WHAT THE TASK REQUIRES: Return each entry precisely as it appears below.

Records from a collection
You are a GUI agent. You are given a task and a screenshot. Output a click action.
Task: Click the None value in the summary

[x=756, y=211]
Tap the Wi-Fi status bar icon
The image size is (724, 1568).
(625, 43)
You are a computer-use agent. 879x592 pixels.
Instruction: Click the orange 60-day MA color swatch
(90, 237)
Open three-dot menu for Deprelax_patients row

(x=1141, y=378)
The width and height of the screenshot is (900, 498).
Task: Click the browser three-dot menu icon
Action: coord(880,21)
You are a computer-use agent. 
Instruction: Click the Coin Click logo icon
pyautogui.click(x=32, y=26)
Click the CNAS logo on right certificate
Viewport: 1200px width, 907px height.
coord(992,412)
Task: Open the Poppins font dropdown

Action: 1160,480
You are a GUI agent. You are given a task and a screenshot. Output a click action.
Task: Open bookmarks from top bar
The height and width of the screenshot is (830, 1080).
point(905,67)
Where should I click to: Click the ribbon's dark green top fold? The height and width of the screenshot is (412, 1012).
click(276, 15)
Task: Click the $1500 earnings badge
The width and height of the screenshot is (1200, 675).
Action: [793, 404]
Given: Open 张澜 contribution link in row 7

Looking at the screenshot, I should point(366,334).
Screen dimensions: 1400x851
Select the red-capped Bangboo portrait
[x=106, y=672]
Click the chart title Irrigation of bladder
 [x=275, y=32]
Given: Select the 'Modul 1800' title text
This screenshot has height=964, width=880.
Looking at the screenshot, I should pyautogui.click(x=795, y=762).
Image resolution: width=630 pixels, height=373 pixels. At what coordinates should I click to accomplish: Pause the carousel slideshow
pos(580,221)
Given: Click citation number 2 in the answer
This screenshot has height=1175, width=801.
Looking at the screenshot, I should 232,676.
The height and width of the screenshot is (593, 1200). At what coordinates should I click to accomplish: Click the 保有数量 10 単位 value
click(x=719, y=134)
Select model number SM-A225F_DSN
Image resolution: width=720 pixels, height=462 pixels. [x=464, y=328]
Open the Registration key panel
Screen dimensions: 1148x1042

COMPLETED EXERCISE:
You are a GUI agent. You are given a task and a screenshot. Output a click action.
Task: Click the None value in the summary

[x=756, y=211]
Tap the Wi-Fi status bar icon
The image size is (724, 1568).
(625, 43)
You are a computer-use agent. 879x592 pixels.
Instruction: Click the orange 60-day MA color swatch
(90, 237)
Open three-dot menu for Deprelax_patients row

(x=1141, y=378)
The width and height of the screenshot is (900, 498).
Task: Click the browser three-dot menu icon
Action: coord(880,21)
You are a computer-use agent. 
Instruction: Click the Coin Click logo icon
pyautogui.click(x=32, y=26)
Click the CNAS logo on right certificate
Viewport: 1200px width, 907px height.
coord(992,412)
Task: Open the Poppins font dropdown

Action: 1160,480
You are a GUI agent. You are given a task and a screenshot. Output a click action.
Task: Open bookmarks from top bar
The height and width of the screenshot is (830, 1080).
point(905,67)
Where should I click to: Click the ribbon's dark green top fold? The height and width of the screenshot is (412, 1012).
click(276, 15)
Task: Click the $1500 earnings badge
The width and height of the screenshot is (1200, 675).
Action: [793, 404]
Given: Open 张澜 contribution link in row 7

Looking at the screenshot, I should point(366,334).
Screen dimensions: 1400x851
Select the red-capped Bangboo portrait
[x=106, y=672]
Click the chart title Irrigation of bladder
 [x=275, y=32]
Given: Select the 'Modul 1800' title text
This screenshot has height=964, width=880.
Looking at the screenshot, I should pyautogui.click(x=795, y=762).
Image resolution: width=630 pixels, height=373 pixels. At what coordinates should I click to accomplish: Pause the carousel slideshow
pos(580,221)
Given: Click citation number 2 in the answer
This screenshot has height=1175, width=801.
Looking at the screenshot, I should 232,676.
The height and width of the screenshot is (593, 1200). At what coordinates should I click to accomplish: Click the 保有数量 10 単位 value
click(x=719, y=134)
Select model number SM-A225F_DSN
Image resolution: width=720 pixels, height=462 pixels. [x=464, y=328]
Open the Registration key panel
Screen dimensions: 1148x1042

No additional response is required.